The primary endpoint was ocular discomfort score reported by the patients on a scale of zero or no discomfort to 100, the most severe discomfort, during the dry eye chamber from 80 minutes to 100 minutes after chamber entry. The FDA considers ocular discomfort a symptom of dry eye disease, and based on our conversations with the FDA regarding the phase III dry eye chamber trials and analyses, also considers discomfort, dryness, and other commonly assessed symptoms to be substantially similar. Like the previously completed dry eye chamber trial, given that there were no sign requirements in the Complete Response Letter for the NDA resubmission, and thus we believe that sign requirements have been met, ocular discomfort was the sole primary endpoint, and there were no secondary or exploratory endpoints.

The primary endpoint analysis was assessed using a mixed model for repeated measures across five time points, again from 80 minutes to 100 minutes after chamber entry, a period beginning 30 minutes after the second and final dose of Reproxalap or vehicle administered 50 minutes after chamber entry. 116 patients were enrolled, 58 received Reproxalap, and 58 received vehicle. The primary endpoint of the phase III dry eye chamber trial was achieved with a p-value of 0.002. Although symptoms do not immediately exacerbate after chamber entry and instead exacerbate over time, ocular discomfort score changed from baseline was numerically lower with Reproxalap treatment than with vehicle treatment for all time points within the chamber and all time points during the primary assessment period from 80 minutes to 100 minutes following chamber entry. The ocular discomfort scores of patients treated with vehicle escalated consistently throughout the chamber.

In contrast, ocular discomfort scores of patients treated with Reproxalap escalated at a lower rate after the first dose of drug, indicating prophylactic activity of Reproxalap, and at a substantially lower rate after the second dose of drug, indicating treatment activity of Reproxalap. During the primary endpoint assessment period, the peak change from baseline in the Reproxalap group was more than eightfold lower than that of the vehicle group. There were no safety concerns identified, and Reproxalap was observed to be well tolerated. No patients discontinued the clinical trial due to adverse events, and consistent with other clinical trials of Reproxalap, the most common adverse event was instillation site irritation, which was exclusively mild and most commonly lasted less than one minute.

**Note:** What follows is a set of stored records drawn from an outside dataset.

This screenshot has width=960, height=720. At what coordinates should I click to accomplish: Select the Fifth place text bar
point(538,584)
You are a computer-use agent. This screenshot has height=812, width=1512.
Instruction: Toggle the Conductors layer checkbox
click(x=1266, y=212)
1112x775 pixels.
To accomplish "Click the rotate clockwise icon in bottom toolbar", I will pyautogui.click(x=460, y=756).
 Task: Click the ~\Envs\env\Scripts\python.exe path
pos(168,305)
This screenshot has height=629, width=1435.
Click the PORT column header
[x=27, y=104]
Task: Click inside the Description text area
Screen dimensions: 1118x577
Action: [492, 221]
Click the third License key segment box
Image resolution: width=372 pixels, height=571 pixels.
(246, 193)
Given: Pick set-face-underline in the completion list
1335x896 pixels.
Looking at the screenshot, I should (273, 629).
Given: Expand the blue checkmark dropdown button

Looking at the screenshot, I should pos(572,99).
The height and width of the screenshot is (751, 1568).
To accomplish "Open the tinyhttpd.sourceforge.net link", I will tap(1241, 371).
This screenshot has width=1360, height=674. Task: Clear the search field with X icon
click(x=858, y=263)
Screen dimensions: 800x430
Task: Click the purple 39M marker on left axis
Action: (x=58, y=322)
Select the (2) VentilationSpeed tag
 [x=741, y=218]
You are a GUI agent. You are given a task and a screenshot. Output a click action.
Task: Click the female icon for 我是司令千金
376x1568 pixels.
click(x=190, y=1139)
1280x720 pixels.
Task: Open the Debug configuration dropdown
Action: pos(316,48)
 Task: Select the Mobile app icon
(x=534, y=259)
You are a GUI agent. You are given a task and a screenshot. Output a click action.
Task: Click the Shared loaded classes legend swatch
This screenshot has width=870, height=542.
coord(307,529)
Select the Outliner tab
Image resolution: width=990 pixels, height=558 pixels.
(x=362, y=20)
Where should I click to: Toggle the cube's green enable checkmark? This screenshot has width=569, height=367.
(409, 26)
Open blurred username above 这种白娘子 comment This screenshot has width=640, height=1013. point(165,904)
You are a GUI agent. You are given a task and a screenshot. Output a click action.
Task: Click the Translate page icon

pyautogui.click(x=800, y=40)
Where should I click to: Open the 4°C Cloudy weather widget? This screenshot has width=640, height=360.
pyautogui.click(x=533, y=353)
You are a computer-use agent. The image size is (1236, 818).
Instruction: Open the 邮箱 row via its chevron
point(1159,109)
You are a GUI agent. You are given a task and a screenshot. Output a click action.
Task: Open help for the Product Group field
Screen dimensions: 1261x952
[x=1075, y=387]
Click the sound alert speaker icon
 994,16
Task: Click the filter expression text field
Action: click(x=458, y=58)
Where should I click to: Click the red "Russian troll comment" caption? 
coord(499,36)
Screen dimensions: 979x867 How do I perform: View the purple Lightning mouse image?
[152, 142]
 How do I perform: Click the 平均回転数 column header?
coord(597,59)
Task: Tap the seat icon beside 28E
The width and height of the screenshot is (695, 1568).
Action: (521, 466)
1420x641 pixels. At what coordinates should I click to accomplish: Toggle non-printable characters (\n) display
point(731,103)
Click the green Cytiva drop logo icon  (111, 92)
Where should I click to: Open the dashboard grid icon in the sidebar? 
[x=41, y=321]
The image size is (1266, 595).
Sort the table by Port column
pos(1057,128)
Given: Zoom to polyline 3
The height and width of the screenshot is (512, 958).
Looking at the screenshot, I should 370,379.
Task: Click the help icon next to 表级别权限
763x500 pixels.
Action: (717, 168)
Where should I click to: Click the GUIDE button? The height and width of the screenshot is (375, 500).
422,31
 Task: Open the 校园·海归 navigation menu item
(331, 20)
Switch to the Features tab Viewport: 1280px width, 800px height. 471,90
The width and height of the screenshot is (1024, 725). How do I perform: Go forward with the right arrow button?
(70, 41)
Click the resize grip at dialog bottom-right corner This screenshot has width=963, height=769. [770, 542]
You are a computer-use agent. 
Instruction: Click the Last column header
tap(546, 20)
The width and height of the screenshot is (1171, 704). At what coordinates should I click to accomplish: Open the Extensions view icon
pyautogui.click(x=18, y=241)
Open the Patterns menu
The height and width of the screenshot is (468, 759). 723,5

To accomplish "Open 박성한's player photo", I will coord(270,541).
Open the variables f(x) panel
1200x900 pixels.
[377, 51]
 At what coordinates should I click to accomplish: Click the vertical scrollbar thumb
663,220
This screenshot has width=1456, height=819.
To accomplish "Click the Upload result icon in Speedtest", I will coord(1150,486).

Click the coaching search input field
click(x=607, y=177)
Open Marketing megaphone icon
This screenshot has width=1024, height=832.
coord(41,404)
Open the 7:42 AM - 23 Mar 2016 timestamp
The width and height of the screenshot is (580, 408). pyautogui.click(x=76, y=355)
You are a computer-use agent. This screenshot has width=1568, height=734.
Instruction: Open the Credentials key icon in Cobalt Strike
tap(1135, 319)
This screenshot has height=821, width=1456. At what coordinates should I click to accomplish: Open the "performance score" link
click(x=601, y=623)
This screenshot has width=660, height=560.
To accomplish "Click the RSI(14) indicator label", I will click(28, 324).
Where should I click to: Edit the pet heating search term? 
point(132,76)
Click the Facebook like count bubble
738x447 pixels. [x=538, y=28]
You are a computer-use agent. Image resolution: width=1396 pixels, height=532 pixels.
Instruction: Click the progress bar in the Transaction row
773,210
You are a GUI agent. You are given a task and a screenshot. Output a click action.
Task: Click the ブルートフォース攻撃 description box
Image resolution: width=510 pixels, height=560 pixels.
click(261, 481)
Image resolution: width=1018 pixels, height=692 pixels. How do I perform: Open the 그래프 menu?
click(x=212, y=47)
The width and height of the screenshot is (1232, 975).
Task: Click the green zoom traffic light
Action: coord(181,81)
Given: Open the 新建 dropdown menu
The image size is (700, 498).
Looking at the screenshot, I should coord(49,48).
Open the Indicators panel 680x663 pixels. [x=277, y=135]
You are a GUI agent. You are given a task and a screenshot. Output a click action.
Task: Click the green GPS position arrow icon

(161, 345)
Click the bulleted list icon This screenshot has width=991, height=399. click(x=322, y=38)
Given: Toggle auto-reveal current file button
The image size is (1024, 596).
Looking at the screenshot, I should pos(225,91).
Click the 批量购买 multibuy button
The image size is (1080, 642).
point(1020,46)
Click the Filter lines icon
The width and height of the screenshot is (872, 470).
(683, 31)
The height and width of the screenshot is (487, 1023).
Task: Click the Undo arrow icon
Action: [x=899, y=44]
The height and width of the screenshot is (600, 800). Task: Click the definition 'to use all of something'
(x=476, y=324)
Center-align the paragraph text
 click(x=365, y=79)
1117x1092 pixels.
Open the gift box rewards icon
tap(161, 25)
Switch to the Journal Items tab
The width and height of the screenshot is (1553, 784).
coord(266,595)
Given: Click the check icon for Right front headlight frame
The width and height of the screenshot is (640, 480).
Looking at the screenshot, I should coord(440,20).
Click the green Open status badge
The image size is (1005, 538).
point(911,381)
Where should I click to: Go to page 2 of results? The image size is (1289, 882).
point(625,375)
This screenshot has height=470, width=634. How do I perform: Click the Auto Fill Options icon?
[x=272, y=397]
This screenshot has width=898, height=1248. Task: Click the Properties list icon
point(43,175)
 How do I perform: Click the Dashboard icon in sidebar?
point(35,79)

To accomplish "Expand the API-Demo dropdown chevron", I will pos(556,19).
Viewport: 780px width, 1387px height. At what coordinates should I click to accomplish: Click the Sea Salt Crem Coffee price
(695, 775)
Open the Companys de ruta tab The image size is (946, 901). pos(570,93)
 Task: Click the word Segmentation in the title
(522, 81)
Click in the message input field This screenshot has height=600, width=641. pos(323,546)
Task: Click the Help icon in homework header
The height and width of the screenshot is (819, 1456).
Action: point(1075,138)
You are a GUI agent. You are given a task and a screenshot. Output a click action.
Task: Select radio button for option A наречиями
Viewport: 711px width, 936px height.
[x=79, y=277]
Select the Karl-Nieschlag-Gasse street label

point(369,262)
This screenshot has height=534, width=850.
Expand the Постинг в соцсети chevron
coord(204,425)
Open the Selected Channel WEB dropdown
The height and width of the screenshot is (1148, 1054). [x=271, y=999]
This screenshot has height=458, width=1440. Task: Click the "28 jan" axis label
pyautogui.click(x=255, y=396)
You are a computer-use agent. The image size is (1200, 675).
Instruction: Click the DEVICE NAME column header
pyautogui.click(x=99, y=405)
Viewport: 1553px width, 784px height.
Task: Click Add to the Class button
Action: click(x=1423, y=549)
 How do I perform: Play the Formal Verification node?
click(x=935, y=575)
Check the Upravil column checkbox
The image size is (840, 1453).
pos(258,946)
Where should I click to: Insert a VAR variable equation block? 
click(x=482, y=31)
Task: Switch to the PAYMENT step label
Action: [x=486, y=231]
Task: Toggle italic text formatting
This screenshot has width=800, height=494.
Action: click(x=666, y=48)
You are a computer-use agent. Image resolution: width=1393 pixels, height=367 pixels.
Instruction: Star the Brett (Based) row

To our knowledge, the results from this and the previously completed dry eye chamber trials represent the first positive phase III clinical trials in a dry eye chamber with a symptom as a primary endpoint, and therefore we believe the results are uniquely supportive of the potential acute clinical effect of Reproxalap in reducing ocular discomfort in dry eye disease. In aggregate, the results are supportive of the rapid symptomological effect of Reproxalap in preventing exacerbation of ocular discomfort in a setting designed to mimic the flares characteristic of dry eye disease. An issue highlighted in the prior dry eye chamber trial NDA review was an imbalance in ocular discomfort baseline scores across treatment arms, which prior to the treatment chamber was as much as seven points.

As illustrated on slide five, no notable differences in baseline scores across treatment arms were observed before either the screening chamber or the treatment chamber. Using a Bayesian approach, which models the probability of effectiveness, slide six summarizes the results of the recently completed field trial in conjunction with the two other field trials that we've conducted with the same dosing regimen. While the recently completed field trial did not reach statistical significance, the results numerically favored Reproxalap, and in aggregate, the effect profile of Reproxalap is statistically favored over that of vehicle. We expect to submit the field trial results to the planned NDA as supportive. Dry eye disease remains a pervasive and debilitating disease that is growing in prevalence, and the clinical need remains for treatments that work quickly with sustained activity.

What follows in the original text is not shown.